Alec Warner <firstname.lastname@example.org> said:
> Ryan Phillips wrote:
> > This is a follow up to Mark's (halcy0n's) thread regarding QA Policies and
> > seemant's letter on herds, teams, and projects.
> > I believe the way Gentoo is doing things is broken. There I have said it. The
> > entire project has reached a level of being too political and trying to solve
> > certain problems in the wrong way.
> > Some of these problems are intermixed. Please consider them starting points
> > for discussion.
> > __Problem: Developer Growth__
> > I find that developer growth as being a problem. Adding a developer to gentoo
> > should be as easy as 1. has the user contributed numerous (~5+) patches that
> > helps the project move forward. If yes, then commit access should be given.
> > Adding a developer is usually quite a chore. There are numerous reasons why
> > this is a problem: having a live tree, taking a test, and not defining within
> > policy when a person could possibly get commit access.
> > All these reasons leave the project stagnant and lacking developers.
> > Why do people have to take a test? Is it to make sure they won't break the
> > tree? If it is, then the solution of a test is wrong. We do want to make sure
> > our developers understand gentoo, but I argue that the bugtracker is all we
> > need. As long as a person is adding value to gentoo and they have "proven"
> > themselves, then they *should* have commit access.
> > Perhaps its because of a live tree...
> I am relatively new, I lurked for quite some time on IRC ( a yearish )
> before finally becoming a dev, and the quiz was not particularly
> difficult, and the questions I didn't know, I asked my Mentor about. I
> think Mentors in general don't do a very good job ( not complaining
> about mine, mind, just in general ). I think in some cases, people are
> afraid to ask questions.
> We have the madly successful AT project, and a new Herd Tester project
> is in the works. I find both of these to be very good ideas and have
> aided in developer growth.
> As for your suggestion, with a "Live Tree" you cannot give random users
> who contribute "5 patches" commit access. Commiting comes with it an
> inherit responsibility. The following is an example only:
Ok, so maybe not 5 patches commit access.. How about an active
contributor for 6 months. I am throwing out ideas.
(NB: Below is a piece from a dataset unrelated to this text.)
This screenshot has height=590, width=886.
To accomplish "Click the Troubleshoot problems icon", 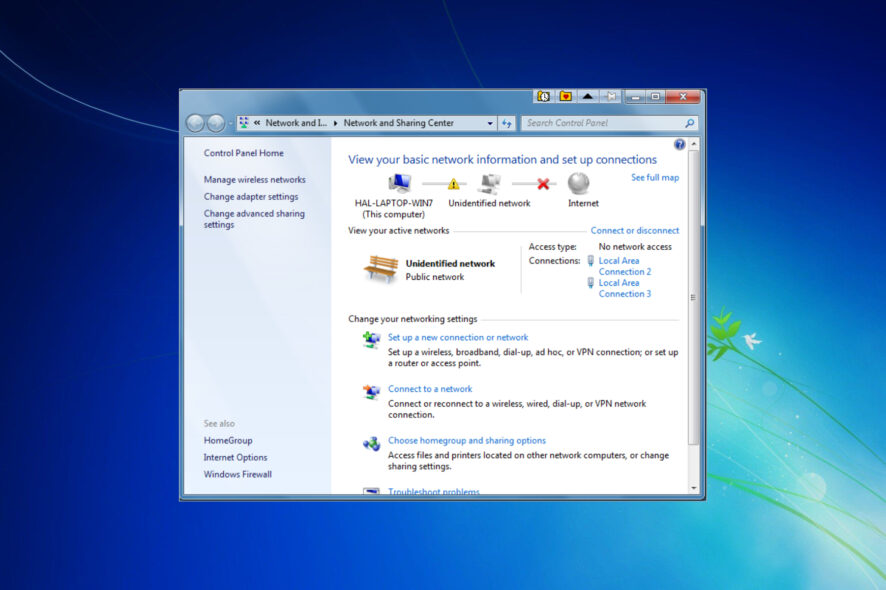I will pyautogui.click(x=370, y=491).
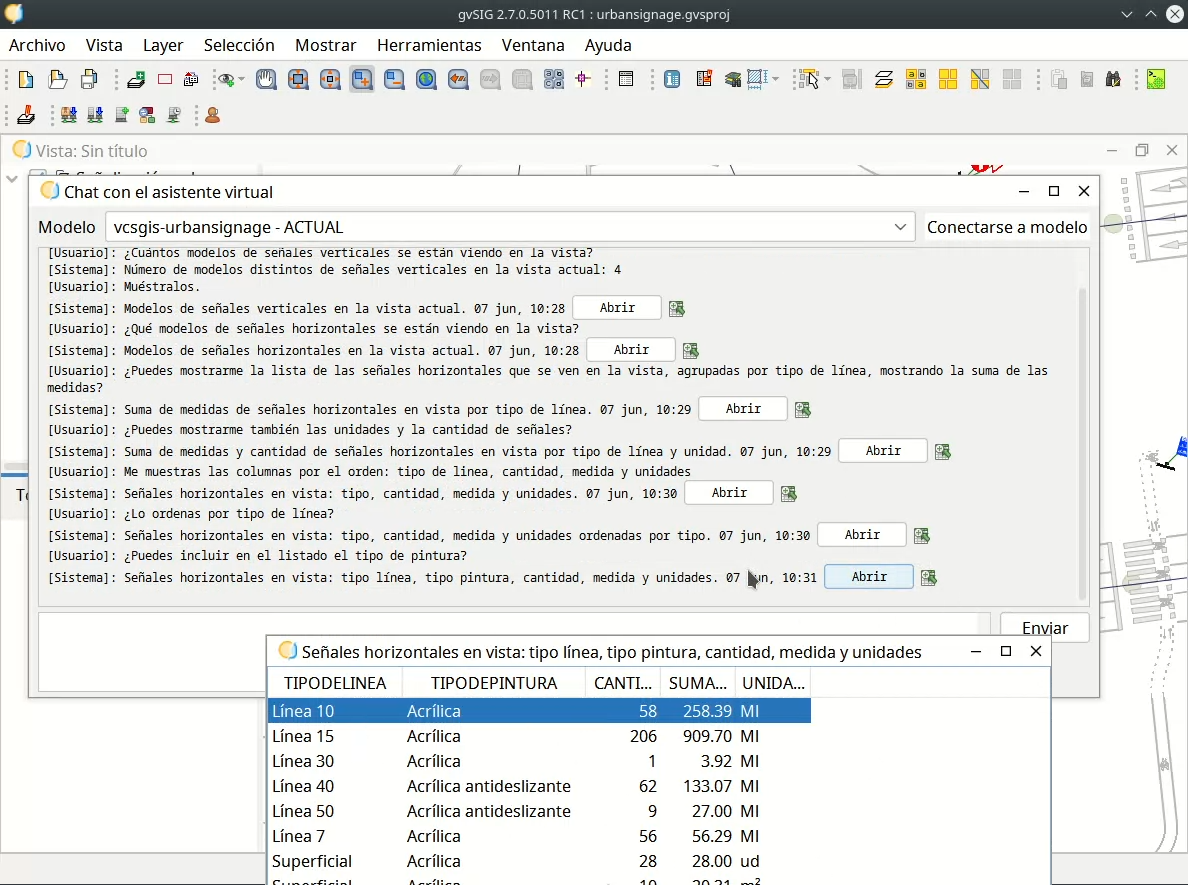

> I can go in right now and commit something that destroys anyone's box
> not running SElinux, just bump portage and then watch anyone that uses
> the new version destroy their machine. Part of this involves having a
> reputation based system. IMHO this is part of our own tree security.
> I have worked hard in the community to become a developer, and throwing
> that all away to ruin some boxes is silly. Sure once my changes are
> found they can be revert and a new portage thrown into the tree, but how
> many boxes were ruined first? What if my commit was unintentional?
So this is a problem with having a live tree.
> > __Problem: Live Tree__
> > Having a live tree requires people to be perfect. People are not perfect and
> > requiring it is ridiculous. I love having commits in my local tree within the
> > hour, but having a stable and unstable branch makes a lot of sense.
> > CVS doesn't do branching nor tags very well...
> More details on how Branches and Tags solve the Live Tree problem would
> be good.
We could have a trunk/ and stable/ branch. The stable branch gets
exported to the rsync mirrors. Trunk/ is where we do the changes,
then merge to stable/ the changes we want. Should be pretty simple.
> > __Problem: QA Policies__
> > http://article.gmane.org/gmane.linux.gentoo.devel/37544
> > It seems that the QA Policies are a product of a Live Tree, and going partially
> > non-live would solve the problems listed.
> > Everyone here is on the same team. There will be some breakages in the tree
> > and those can be dealt with. Like Seemant  said, herds are just groups of
> > like *packages*. The QA Policy is wrong when it says cross-team assistance; we
> > are all on the *same* team. The tree should naturally work. If it doesn't
> > then that is a bug for all of us.
> > Conflict resolution should not be a subproject. It should *not* exist at all.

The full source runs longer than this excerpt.